How to get a specified number of points that are nearly equally spaced in a closed rectangle

There is a neat (and widely known) trick to produce n approximately evenly distributed points in a disk, or on any surface of revolution. Points are placed on a spiral, each time turning by the "golden angle". The reference is:

  • Vogel, H (1979). "A better way to construct the sunflower head". Mathematical Biosciences. 44 (44): 179–189.4.

We can adapt the same thing to a rectangle by "wrapping the $x$ coordinate around".

Let r be the aspect ratio of the rectangle (height/width) and n the number of points. Then use

r = 1.5;
n = 150;

Graphics[
 Point@Table[{Mod[k/GoldenRatio, 1], r k/n}, {k, 1., n}]
]

The nice thing about this arrangement is that the points will look approximately equally spaced regardless of the aspect ratio. You can compress or stretch the rectangle along either axis and they will still look equally spaced.

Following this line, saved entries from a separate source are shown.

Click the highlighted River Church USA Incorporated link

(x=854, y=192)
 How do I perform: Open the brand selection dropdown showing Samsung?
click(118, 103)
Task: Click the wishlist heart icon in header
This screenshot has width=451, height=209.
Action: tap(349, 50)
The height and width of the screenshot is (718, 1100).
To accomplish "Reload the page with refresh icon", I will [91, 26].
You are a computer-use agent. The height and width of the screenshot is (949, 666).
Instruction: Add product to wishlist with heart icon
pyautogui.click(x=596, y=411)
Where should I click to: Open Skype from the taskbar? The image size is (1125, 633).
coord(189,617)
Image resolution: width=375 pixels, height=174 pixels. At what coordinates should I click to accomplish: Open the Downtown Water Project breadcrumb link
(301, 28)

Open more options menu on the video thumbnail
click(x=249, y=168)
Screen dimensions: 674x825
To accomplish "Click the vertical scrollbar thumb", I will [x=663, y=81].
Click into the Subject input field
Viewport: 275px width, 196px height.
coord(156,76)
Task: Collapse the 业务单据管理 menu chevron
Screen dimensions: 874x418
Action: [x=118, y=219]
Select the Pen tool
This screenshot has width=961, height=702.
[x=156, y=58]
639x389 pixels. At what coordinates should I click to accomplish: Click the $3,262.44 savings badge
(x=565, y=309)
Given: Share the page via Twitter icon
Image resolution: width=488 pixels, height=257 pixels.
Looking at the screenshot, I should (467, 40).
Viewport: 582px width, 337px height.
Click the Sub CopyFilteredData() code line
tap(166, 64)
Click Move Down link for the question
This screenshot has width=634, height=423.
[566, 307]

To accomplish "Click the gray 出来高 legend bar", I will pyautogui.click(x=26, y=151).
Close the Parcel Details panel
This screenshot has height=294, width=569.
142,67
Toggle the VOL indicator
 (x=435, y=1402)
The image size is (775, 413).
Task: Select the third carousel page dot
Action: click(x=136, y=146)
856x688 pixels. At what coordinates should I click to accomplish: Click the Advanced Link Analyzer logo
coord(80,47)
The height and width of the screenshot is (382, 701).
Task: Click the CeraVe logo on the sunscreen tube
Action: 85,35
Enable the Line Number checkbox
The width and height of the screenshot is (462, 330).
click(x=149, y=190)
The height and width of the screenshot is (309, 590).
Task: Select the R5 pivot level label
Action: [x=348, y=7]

equidistributed points in a rectangle


Lloyd relaxation (previously featured here) gives a "nice" point distribution:

pts = With[{n = 150, w = 2, h = 3,
            maxit = 50, (* maximum iterations *)
            tol = 0.001 (* distance tolerance *)},
           FixedPoint[Function[pts, 
                               Block[{cells, ci, vm},
                                     vm = VoronoiMesh[pts, {{0, w}, {0, h}}];
                                     cells = MeshPrimitives[vm, "Faces"];
                                     ci = Region`Mesh`MeshMemberCellIndex[vm];
                                     RegionCentroid /@ cells[[ci[pts][[All, -1]]]]]], 
                      RescalingTransform[{{0, 1}, {0, 1}}, {{0, w}, {0, h}}] @
                      RandomReal[1, {n, 2}], maxit, 
                      SameTest -> (Max[MapThread[EuclideanDistance, {#1, #2}]] < tol &)]];

Graphics[Point[pts]]

Lloyd-relaxed points


My implementation of the Poisson-disc distribution from this answer perhaps fits the bill:

findBestCandidate[samplePoints_, nrOfCandidates_, {w_, h_}] :=
Module[{nearestFunction, candidates},
  nearestFunction = Nearest[samplePoints];
  candidates = Transpose[{RandomInteger[{1, w}, nrOfCandidates],
                          RandomInteger[{1, h}, nrOfCandidates]}];
  Last @ SortBy[candidates, Norm[# - First @ nearestFunction @ #] &]
  ]

sample[nrOfSamplePoints_, nrOfCandidates_, {w_, h_}] := Nest[
  # ~Append~ findBestCandidate[#, nrOfCandidates, {w, h}] &,
  {{RandomInteger[w], RandomInteger[h]}},
  nrOfSamplePoints - 1
  ]

We can use it like this:

sample[113, 100, {3000, 1000}] // Point // Graphics

Mathematica graphics

113 is the number of points, and 100 is the number of iterations allowed to find the best position (so the higher number, the better), and {3000, 1000} is the size of the grid. The size of the grid controls the resolution (also in this case, the higher the better).